* _THE TASK_
Please count the lines in the data below that hold "БорисХоф" and answer with the number by itself.

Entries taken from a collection
BEGIN

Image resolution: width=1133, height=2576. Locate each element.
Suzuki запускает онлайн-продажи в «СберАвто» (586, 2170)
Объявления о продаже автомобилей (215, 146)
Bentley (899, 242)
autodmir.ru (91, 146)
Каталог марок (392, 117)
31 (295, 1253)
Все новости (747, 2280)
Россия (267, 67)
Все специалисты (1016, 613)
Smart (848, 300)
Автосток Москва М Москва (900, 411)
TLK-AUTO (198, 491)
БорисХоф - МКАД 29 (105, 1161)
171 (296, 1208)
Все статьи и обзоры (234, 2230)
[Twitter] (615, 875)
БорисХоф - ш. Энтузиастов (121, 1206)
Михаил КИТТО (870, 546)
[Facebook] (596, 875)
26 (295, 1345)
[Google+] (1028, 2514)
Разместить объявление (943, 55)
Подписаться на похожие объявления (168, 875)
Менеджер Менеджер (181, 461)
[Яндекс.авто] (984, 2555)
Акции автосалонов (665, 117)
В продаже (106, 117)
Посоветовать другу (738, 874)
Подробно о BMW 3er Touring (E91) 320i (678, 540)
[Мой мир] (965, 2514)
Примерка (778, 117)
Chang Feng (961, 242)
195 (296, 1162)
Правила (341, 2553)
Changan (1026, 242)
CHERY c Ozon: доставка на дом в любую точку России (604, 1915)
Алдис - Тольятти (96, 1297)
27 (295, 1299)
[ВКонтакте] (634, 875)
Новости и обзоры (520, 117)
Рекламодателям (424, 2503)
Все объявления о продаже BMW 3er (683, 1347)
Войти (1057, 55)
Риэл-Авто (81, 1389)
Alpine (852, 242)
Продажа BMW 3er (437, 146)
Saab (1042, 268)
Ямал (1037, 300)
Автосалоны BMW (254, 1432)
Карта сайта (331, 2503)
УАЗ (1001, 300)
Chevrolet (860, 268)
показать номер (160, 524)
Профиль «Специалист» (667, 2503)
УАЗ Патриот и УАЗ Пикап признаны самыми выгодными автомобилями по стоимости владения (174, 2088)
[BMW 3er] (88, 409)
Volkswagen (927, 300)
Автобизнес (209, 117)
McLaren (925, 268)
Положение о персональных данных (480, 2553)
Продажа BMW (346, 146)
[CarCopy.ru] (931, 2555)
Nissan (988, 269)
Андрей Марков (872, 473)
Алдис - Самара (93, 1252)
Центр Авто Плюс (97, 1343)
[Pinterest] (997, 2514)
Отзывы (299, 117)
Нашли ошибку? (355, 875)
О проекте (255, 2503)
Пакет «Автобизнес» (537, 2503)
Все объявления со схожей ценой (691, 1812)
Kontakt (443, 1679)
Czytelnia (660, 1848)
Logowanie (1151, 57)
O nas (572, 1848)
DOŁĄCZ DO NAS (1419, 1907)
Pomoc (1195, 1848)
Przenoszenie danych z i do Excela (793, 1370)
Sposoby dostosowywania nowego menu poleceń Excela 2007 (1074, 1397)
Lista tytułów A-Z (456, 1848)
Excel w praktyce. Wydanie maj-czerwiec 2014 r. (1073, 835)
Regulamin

END

* _YOUR SOLUTION_
2